El acceso principal ubicado sobre la calle Ricaurte, permite percibir y alcanzar de forma directa a través de una escalinata el espacio central (Plaza del Sol) y desde allí apreciar la totalidad del edificio. Desde la plaza se puede acceder directamente a la mitad de los 74 locales comerciales ubicados en la planta baja. Para llegar a los otros 37 se previó la existencia de corredores aporticados perimetrales que, pese a dar hacia la calle, se encuentran protegidos por la piel vegetal diseñada como envolvente del edificio. El mismo esquema se repite en los dos pisos superiores, existiendo en este caso corredores que se relacionan con la plaza. En total se cuenta con aproximadamente 222 locales de tamaños diferentes, teniendo los ubicados en las alas norte y sur (los más pequeños) la misma superficie entre sí, siendo los localizados al este y oeste los de mayor dimensión.
Por otro lado, el sistema de soporte de la edificación fue concebido con base en elementos de acero galvanizado, diseñados con la colaboración del ingeniero Francisco Niubo Ribo, “de grandes luces, económicas y de rápido ensamblaje”. Con la maleabilidad como atributo se pensó en la existencia de “pocos elementos cerrados con tabiquerías flexibles y livianas para los locales comerciales, modificables en el tiempo”.
5. Arriba: Render que muestra la fachada hacia la avenida San Sebastián o La Industria y la esquina con la calle Ricaurte. Abajo: tres diferentes vistas de la Plaza del Sol con los efectos de luz y sombra que el «techo-sombrilla» produce.
Como parte de las consideraciones ambientales y de sostenibilidad tomadas muy en cuenta en el diseño, las fachadas del edificio, como ya se ha insinuado, incorporan vegetación permeable al viento “que protege del sol directo los corredores aporticados perimetrales que dan acceso a los locales comerciales del mercado, en sus 3 pisos”. Como complemento y también remate en sentido vertical, el techo sombrilla se separa del volumen edificado y a la vez lo cubre en su totalidad tamizando la luz y propiciando un micro clima cuya finalidad es la de reducir considerablemente el consumo energético.

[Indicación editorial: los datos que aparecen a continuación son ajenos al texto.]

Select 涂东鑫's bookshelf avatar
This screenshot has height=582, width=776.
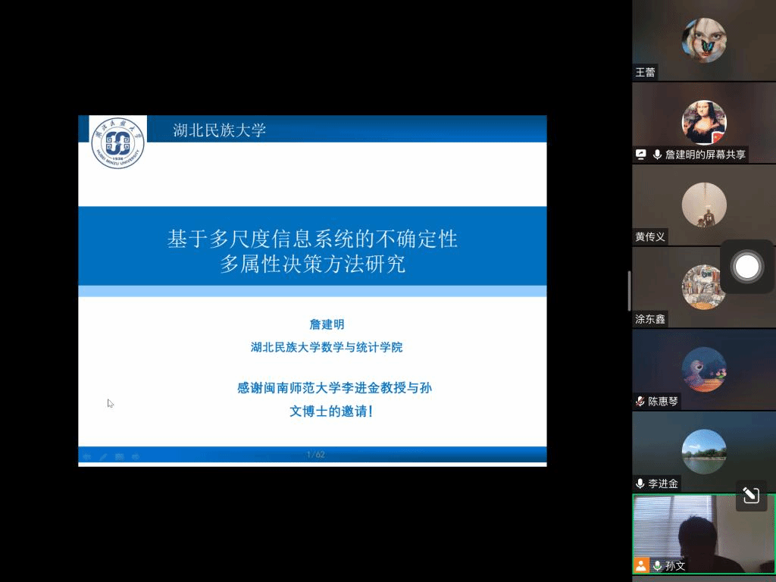(702, 287)
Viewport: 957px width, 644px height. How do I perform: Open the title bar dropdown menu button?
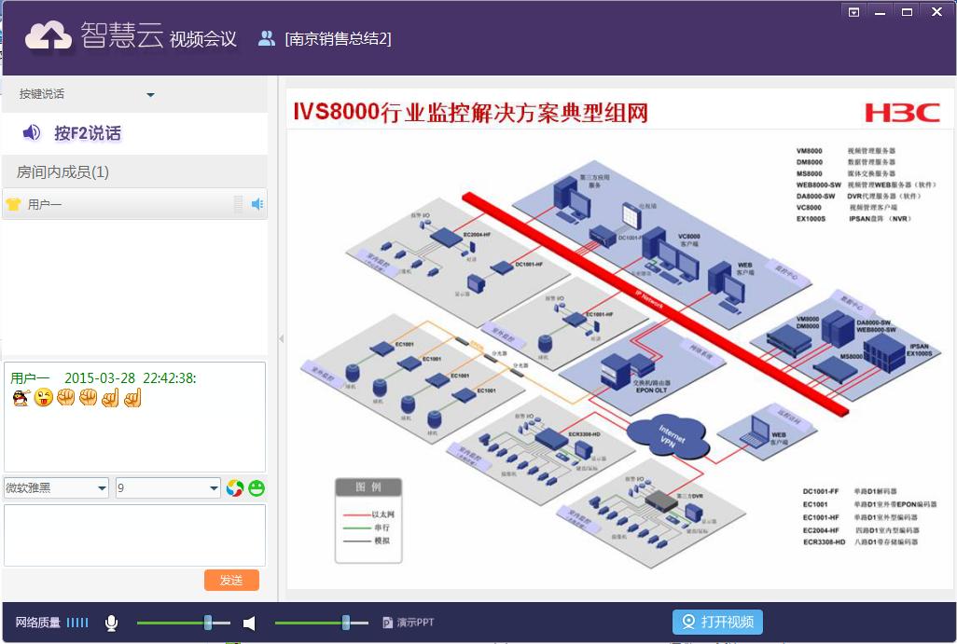pos(853,11)
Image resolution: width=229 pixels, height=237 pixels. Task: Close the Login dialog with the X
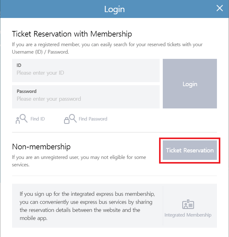tap(220, 8)
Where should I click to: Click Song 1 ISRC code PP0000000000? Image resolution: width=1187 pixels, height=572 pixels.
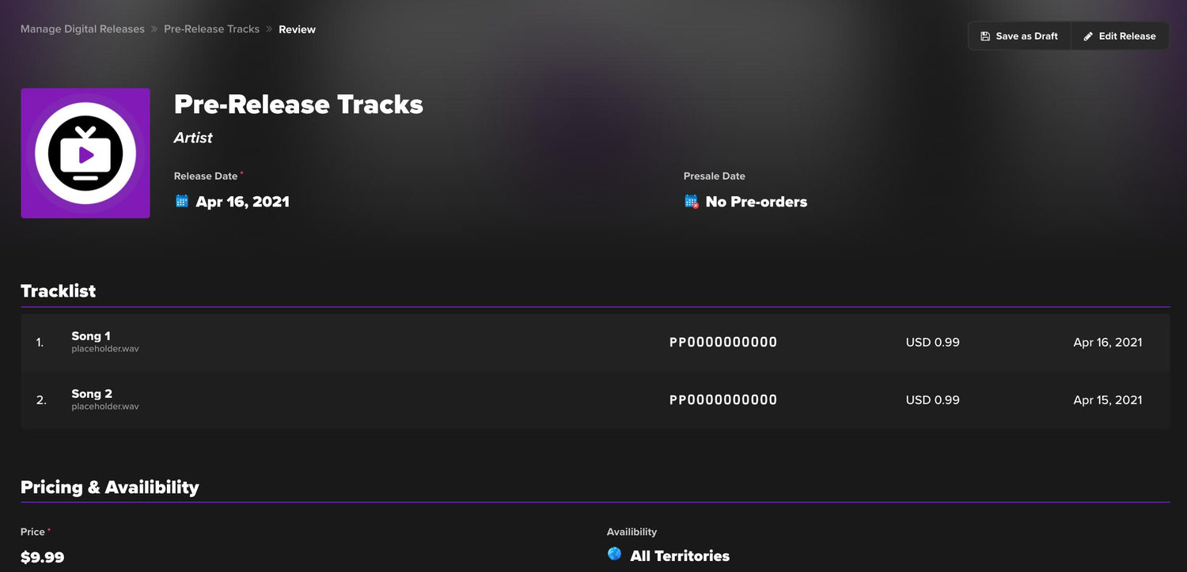point(723,343)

“La terraza superior, abierta y protegida por el techo sombrilla flotante, podrá utilizarse para la ubicación de jardines, cafeterías, zonas para juegos infantiles, restaurantes, y los equipos mecánicos del edificio. El techo sombrilla permite una óptima ventilación natural y matiza la luz mediante un novedoso diseño, de forma que el sol con su propio movimiento vaya produciendo variaciones en la iluminación natural, desde la luz directa atomizada en las horas de la mañana y de la tarde, a la luz totalmente indirecta en las horas más calurosas del mediodía”. De “efecto cinético” califican los proyectistas la sensación que percibirían los usuarios a lo largo del día.

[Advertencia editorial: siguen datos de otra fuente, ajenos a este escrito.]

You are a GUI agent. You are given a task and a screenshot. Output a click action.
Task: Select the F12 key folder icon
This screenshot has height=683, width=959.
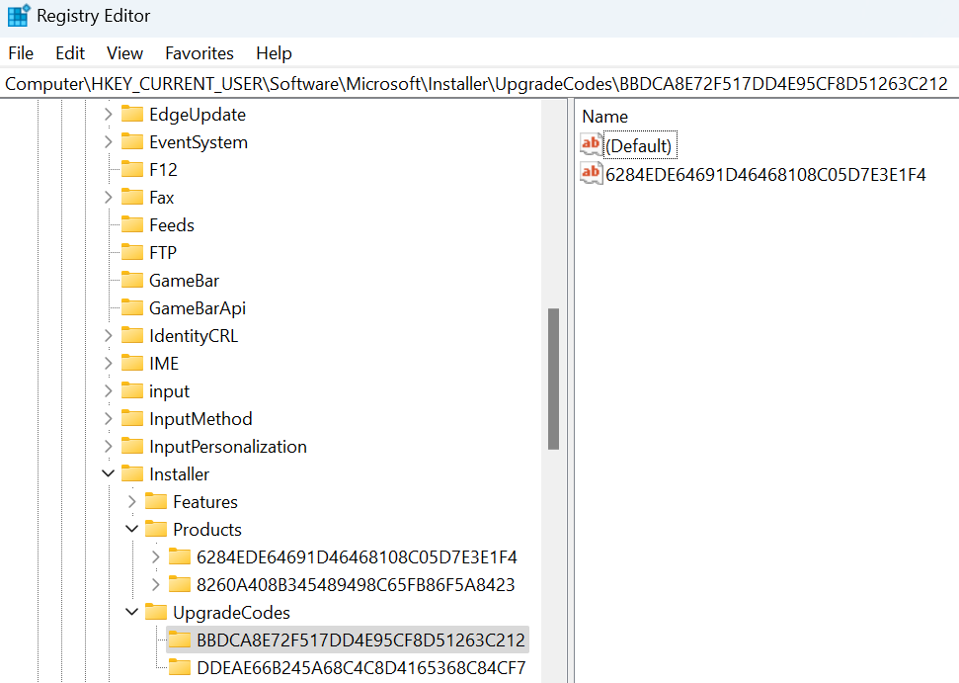click(x=132, y=170)
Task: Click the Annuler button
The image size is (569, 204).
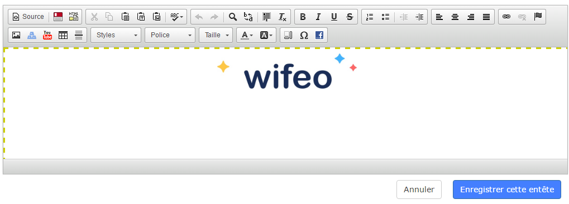Action: click(419, 190)
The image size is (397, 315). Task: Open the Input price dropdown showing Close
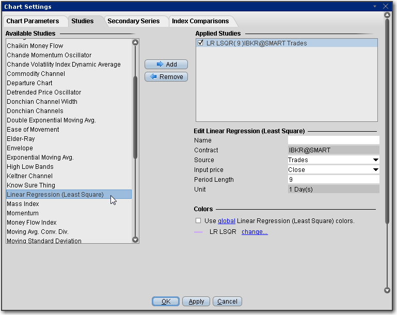[375, 170]
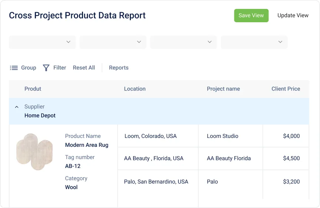This screenshot has height=208, width=320.
Task: Collapse the Home Depot supplier group
Action: [17, 107]
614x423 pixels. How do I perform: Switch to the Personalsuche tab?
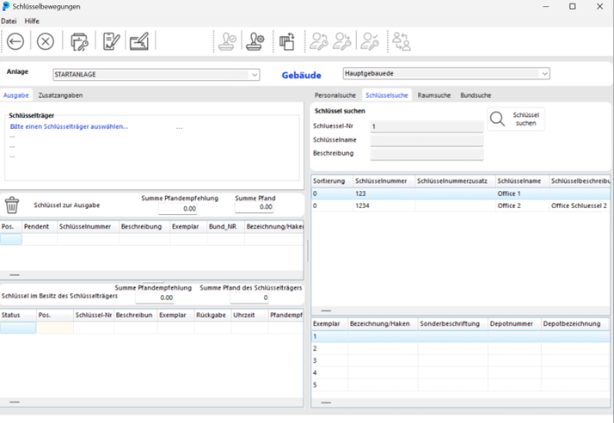[x=335, y=95]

Como resultado de una muy adecuada adaptación del programa a las diferentes cotas del terreno se logra reducir al máximo el movimiento de tierra y se obtiene un mínimo impacto ambiental. Es el correcto tratamiento de la topografía el que permitió localizar el terminal de transferencia en el nivel más bajo pudiéndose acceder directamente desde la calle Mariño (extremo sureste del terreno), alcanzándose una capacidad máxima para 24 microbuses y 36 rústicos, estacionados al mismo tiempo.
6. Despiece del modelo 3D del proyecto publicado en el blog CA. Catálogo de Arquitectura. Venezuela-Latinoamérica que permite comprender a cabalidad el proyecto.

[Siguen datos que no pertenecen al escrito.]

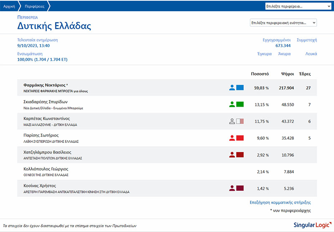Click the Λευκά votes label
334x232 pixels.
pyautogui.click(x=311, y=54)
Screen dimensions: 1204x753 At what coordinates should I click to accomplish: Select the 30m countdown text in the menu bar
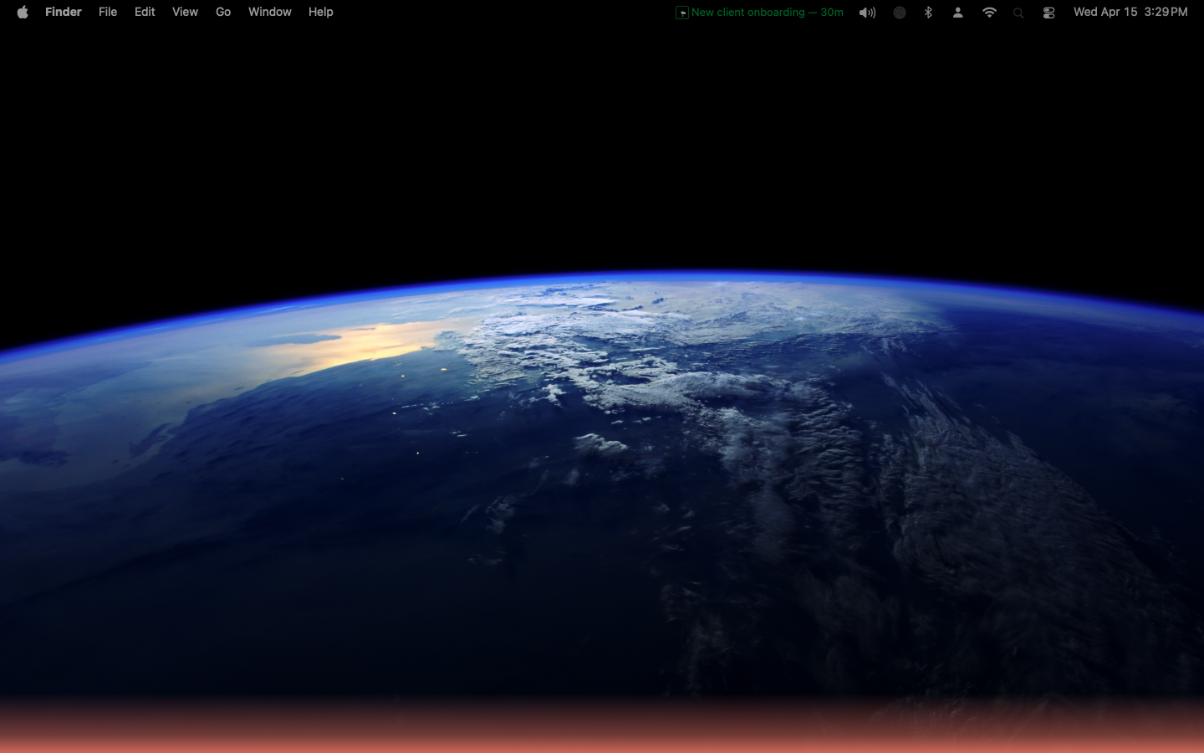pyautogui.click(x=830, y=12)
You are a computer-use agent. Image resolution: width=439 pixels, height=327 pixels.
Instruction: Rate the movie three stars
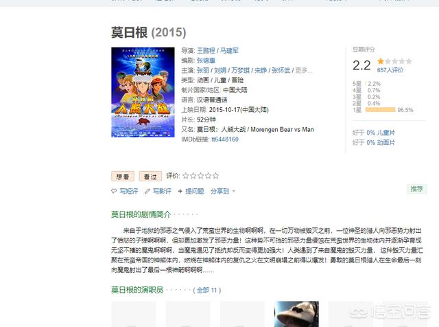point(200,176)

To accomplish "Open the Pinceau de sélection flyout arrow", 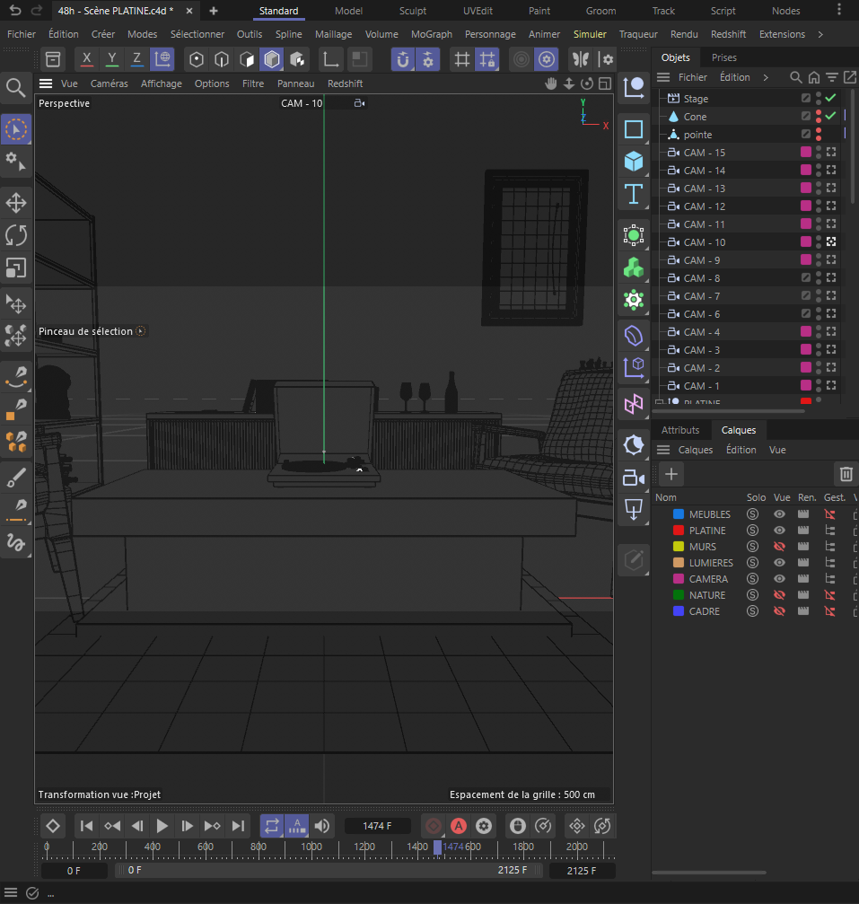I will point(140,330).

El proyecto, que recibió en Río de Janeiro el “Premio de Reconocimiento 2005-América Latina” en los International Holcim Awards para Construcción Sustentable, como otras tantas propuestas ganadoras de concursos de arquitectura en nuestro país, no llegó a construirse. Así, la Plaza del Sol, Mercado y Terminal de Transferencia se sumaría, en el caso de Jorge Rigamonti (1940-2008), al Museo del Petróleo-Complejo Urbano, Cabimas, estado Zulia (1984) y el Patio-Jardín Esquina La Torre, Caracas (1995) como trabajos galardonados que se quedaron en el camino.